WATCHMEN

| 02 Mar 2015 | 04:26

    movie versions of the great gatsby and beloved opened with fewer expectations than watchmen. maybe that's because less was at stake in film versions of conventional literary classics. now, with hollywood's adaptation of alan moore's 1986 graphic novel, the future of pop culture hangs in the balance: post-literary hipster culture meets post-cinematic movie culture to see who will dominate. this battle takes place on the $150 million big-screen game board of presiding general zack snyder, the action-movie wunderkind who showed undeniable aplomb in dawn of the dead and 300.

    it's up to snyder to make movie sense of moore's innovation (the graphic novel from which contemporary graphic novel and comics sensibility derived). snyder must create a drama where the concept of superheroes complements american pop and political history. the watchmen-silk spectre ii (malin akerman), dr. manhattan (billy crudup), adrian veidt (nathan goode), nite owl (patrick wilson) and rorschach (jackie earle haley)-are mostly everyday superheroes who investigate the murder of one of their forebears (the comedian, played by jeffrey dean morgan). snyder presents them in a crisscrossing cinematic context, testing their credibility as vulnerable humans and imperfect superhumans.

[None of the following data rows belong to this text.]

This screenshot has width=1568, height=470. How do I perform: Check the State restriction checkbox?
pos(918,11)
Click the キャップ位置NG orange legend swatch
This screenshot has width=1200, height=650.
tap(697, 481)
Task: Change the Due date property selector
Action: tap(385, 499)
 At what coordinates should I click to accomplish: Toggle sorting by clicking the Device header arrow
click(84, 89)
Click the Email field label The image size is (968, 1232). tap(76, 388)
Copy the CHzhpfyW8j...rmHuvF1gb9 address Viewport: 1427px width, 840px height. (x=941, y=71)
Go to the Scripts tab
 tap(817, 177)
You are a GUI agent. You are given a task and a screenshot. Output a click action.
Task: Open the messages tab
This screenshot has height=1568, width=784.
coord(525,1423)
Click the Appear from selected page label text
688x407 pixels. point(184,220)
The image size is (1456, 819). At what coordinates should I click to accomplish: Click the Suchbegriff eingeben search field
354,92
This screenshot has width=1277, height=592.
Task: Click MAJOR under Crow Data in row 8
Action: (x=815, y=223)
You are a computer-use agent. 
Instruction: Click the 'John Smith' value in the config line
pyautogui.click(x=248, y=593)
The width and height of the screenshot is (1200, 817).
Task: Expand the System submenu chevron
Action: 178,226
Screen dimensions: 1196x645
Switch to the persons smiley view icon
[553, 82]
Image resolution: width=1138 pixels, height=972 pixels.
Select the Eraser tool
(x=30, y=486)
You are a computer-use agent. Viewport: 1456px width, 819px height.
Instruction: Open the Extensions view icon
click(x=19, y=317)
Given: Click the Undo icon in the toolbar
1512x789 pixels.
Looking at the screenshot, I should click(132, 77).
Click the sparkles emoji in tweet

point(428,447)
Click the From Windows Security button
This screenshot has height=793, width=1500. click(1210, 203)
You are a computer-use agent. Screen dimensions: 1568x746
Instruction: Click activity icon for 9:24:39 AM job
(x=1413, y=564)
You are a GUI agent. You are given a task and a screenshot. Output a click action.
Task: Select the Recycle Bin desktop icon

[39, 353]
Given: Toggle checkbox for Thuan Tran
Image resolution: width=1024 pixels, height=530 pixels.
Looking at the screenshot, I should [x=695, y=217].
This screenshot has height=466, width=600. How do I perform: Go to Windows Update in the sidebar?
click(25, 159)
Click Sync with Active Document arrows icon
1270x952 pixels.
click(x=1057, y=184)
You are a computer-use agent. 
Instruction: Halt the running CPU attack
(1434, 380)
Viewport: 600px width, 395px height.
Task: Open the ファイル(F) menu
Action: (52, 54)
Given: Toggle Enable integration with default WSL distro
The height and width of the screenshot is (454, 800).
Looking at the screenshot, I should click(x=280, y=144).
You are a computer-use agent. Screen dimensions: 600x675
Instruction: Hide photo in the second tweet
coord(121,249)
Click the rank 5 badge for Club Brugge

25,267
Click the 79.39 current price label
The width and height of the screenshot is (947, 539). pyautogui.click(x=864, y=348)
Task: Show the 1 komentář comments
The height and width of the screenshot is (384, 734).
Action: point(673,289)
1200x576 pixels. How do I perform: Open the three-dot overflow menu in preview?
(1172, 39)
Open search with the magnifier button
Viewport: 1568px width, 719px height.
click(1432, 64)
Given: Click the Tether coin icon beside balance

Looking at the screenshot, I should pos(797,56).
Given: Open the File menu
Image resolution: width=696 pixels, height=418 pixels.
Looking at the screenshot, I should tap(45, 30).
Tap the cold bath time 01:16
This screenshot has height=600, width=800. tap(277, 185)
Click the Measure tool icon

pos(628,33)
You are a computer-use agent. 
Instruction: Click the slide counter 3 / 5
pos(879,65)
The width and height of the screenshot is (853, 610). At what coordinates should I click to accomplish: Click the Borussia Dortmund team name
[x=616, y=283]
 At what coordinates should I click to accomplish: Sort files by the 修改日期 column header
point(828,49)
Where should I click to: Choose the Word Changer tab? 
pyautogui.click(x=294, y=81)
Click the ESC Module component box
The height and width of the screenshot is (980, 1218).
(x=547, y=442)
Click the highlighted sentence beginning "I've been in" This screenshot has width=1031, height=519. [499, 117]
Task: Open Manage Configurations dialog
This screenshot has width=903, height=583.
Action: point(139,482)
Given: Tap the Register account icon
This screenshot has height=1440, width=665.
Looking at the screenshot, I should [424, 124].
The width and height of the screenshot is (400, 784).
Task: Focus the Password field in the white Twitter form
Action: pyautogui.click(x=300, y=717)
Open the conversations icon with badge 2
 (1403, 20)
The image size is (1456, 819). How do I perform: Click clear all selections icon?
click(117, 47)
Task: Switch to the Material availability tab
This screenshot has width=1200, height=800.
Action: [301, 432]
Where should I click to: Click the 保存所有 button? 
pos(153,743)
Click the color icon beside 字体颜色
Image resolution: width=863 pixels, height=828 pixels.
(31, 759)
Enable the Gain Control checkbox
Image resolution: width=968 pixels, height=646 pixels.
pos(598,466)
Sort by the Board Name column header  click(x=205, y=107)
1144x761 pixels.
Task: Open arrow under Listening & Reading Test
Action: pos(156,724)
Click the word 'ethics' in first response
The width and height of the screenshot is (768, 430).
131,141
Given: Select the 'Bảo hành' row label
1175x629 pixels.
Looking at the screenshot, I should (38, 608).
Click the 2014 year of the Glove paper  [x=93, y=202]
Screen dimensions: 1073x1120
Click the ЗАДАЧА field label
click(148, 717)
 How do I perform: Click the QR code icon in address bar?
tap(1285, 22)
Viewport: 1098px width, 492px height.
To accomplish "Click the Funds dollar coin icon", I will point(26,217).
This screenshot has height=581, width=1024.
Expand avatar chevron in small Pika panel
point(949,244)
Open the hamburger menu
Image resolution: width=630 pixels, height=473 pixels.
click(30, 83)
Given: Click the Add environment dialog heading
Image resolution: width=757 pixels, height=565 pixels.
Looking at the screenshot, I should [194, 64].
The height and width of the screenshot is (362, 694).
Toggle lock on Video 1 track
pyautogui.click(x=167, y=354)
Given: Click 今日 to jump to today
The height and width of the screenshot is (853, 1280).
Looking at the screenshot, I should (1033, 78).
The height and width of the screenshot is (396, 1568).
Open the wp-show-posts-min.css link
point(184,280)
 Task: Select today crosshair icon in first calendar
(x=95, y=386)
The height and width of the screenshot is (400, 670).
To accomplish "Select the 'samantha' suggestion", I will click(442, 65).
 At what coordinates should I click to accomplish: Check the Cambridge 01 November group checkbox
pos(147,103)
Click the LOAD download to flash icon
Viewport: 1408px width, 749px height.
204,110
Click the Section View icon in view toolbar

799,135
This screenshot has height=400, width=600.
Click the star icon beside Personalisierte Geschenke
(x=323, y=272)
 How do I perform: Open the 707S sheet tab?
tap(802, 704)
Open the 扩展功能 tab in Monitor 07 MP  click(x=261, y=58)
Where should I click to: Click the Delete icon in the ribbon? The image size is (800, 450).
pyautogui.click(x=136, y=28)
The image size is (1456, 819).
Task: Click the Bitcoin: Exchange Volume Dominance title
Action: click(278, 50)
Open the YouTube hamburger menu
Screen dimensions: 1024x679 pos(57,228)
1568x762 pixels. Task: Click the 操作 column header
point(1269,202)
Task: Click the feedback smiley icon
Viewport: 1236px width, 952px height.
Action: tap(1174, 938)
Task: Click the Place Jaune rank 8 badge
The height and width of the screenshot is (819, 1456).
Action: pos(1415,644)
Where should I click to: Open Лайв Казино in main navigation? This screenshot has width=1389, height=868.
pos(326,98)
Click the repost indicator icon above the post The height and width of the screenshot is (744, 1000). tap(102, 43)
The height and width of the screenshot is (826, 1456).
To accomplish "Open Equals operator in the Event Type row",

    hit or flop, watchmen is nothing less than a test of pop culture's maturity and juvenilia. staying true to the original source material, snyder must either justify our belief/tolerance in superheroes as artful metaphors of human endeavor or succumb to exploiting our fealty to commercial product. not a summer blockbuster, watchman appears at a low point of popular culture when tv shows are crap and incessant movie versions of comic books have all reduced cinematic potential to action-movie triteness-as in last year's 1-2 sucker punches iron man and speed racer. snyder at least has a true movie sense; he's a real filmmaker as opposed to jon favreau whose dung-like iron man was celebrated by film critics desperate to seem hip while the wachowski brothers' speed racer was just off the rails, both hyperbolic and asinine.

    snyder's artistic challenge matches our own struggle for meaningful art. feeling his way through both watchmen's labyrinthine narrative and hollywood's manipulation of the zeitgeist, snyder seeks to express his personal geeky taste for sex and violence. storytelling itself is not his strength. this film-noirish mystery feels remote-like a half-hearted retelling of an overly familiar joke. it's a consequence of so many recent comic-book-movie adaptations deriving from the same stockpile of superheroes, evil-geniuses, gadgets and apocalyptic catastrophes. as hollywood sinks lower into juvenilia, it dulls our sense of drama. cinematic expectation gets reduced to a fan boy's f/x appreciation.

    but watchmen traps snyder in his own success. it's often as dull as a david fincher film, going through the alan moore legend/formula as dutifully as any old-time biblical epic. during its nearly three-hour length, padded with overly slo-mo fight scenes, only a brief segment where silk spectre ii and nite owl overcome their sexual dysfunction through performing good samaritan deeds shows snyder's 300-style liveliness. most of the film is a deadpan display of retro/topsy-turvy nixon-era politics and pop culture (including the 1970s smiley face button and caricatures of tv pundits). sequences timed to bob dylan, simon and garfunkel and kc and the sunshine band's "boogie man" mix with stylized period flashbacks of watchmen's ancestors that suggest 3-d color versions of weegee photographs.

    despite fincher-style extravagance, snyder shows no distinctive vision. he's defeated by the false sophistication of graphic novels. among unsophisticated readers, alan moore's melange of cultural history passes for postmodern analysis when it's merely kitsch. and the script by david hayter and alex tse keeps it dull. neither political satire nor camp, it fails the unique fantasy mix of classicism and modernism that distinguished both 300 and vin diesel's the chronicles of riddick. the looming colossus of dr. manhattan and rorschach's vengeful jailbreak sequence never mesh as a coherent vision; they look like two styles of genre filmmaking colliding. here's where watchmen prognosticates pop's dread future: the jumble of references, influences and icons bespeak a grab-bag cultural illiteracy disguised amidst the trivialities of adolescent fiction. when zack doesn't get to indulge 300's eroto-violent knack the result is just product. -- watchmen directed by zack snyder running time: 163 min.